begin Record excerpts
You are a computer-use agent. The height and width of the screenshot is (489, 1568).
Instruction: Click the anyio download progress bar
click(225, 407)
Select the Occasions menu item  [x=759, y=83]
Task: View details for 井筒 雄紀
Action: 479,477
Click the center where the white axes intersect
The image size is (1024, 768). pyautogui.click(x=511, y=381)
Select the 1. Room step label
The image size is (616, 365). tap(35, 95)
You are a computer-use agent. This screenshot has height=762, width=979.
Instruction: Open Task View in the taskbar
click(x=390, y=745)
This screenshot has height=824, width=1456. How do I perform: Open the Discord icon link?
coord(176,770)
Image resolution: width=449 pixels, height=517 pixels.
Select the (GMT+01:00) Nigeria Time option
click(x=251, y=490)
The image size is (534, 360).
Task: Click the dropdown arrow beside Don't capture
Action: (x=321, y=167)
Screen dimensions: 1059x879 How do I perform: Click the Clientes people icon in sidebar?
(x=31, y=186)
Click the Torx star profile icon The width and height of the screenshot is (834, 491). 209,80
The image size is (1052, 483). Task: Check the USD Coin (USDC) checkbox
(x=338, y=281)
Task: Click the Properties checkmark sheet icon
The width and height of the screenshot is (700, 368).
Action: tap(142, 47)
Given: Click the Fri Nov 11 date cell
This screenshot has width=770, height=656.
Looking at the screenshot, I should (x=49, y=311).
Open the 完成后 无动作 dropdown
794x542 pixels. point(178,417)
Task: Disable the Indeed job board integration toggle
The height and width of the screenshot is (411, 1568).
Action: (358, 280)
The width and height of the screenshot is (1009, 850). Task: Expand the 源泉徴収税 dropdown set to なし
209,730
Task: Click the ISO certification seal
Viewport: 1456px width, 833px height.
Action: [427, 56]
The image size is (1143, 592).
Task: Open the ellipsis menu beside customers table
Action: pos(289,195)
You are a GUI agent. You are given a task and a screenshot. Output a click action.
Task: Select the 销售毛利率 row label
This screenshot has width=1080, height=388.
end Record excerpts
▶ **Written problem**: Reproduce the records above verbatim, from the start of the records through the line that contains "Action: pos(289,195)", including that line.

▶ **Output below**:
You are a computer-use agent. The height and width of the screenshot is (489, 1568).
Instruction: Click the anyio download progress bar
click(225, 407)
Select the Occasions menu item  [x=759, y=83]
Task: View details for 井筒 雄紀
Action: 479,477
Click the center where the white axes intersect
The image size is (1024, 768). pyautogui.click(x=511, y=381)
Select the 1. Room step label
The image size is (616, 365). tap(35, 95)
You are a computer-use agent. This screenshot has height=762, width=979.
Instruction: Open Task View in the taskbar
click(x=390, y=745)
This screenshot has height=824, width=1456. How do I perform: Open the Discord icon link?
coord(176,770)
Image resolution: width=449 pixels, height=517 pixels.
Select the (GMT+01:00) Nigeria Time option
click(x=251, y=490)
The image size is (534, 360).
Task: Click the dropdown arrow beside Don't capture
Action: (x=321, y=167)
Screen dimensions: 1059x879 How do I perform: Click the Clientes people icon in sidebar?
(x=31, y=186)
Click the Torx star profile icon The width and height of the screenshot is (834, 491). 209,80
The image size is (1052, 483). Task: Check the USD Coin (USDC) checkbox
(x=338, y=281)
Task: Click the Properties checkmark sheet icon
The width and height of the screenshot is (700, 368).
Action: tap(142, 47)
Given: Click the Fri Nov 11 date cell
This screenshot has width=770, height=656.
Looking at the screenshot, I should (x=49, y=311).
Open the 完成后 无动作 dropdown
794x542 pixels. point(178,417)
Task: Disable the Indeed job board integration toggle
The height and width of the screenshot is (411, 1568).
Action: (358, 280)
The width and height of the screenshot is (1009, 850). Task: Expand the 源泉徴収税 dropdown set to なし
209,730
Task: Click the ISO certification seal
Viewport: 1456px width, 833px height.
Action: [427, 56]
The image size is (1143, 592).
Task: Open the ellipsis menu beside customers table
Action: pos(289,195)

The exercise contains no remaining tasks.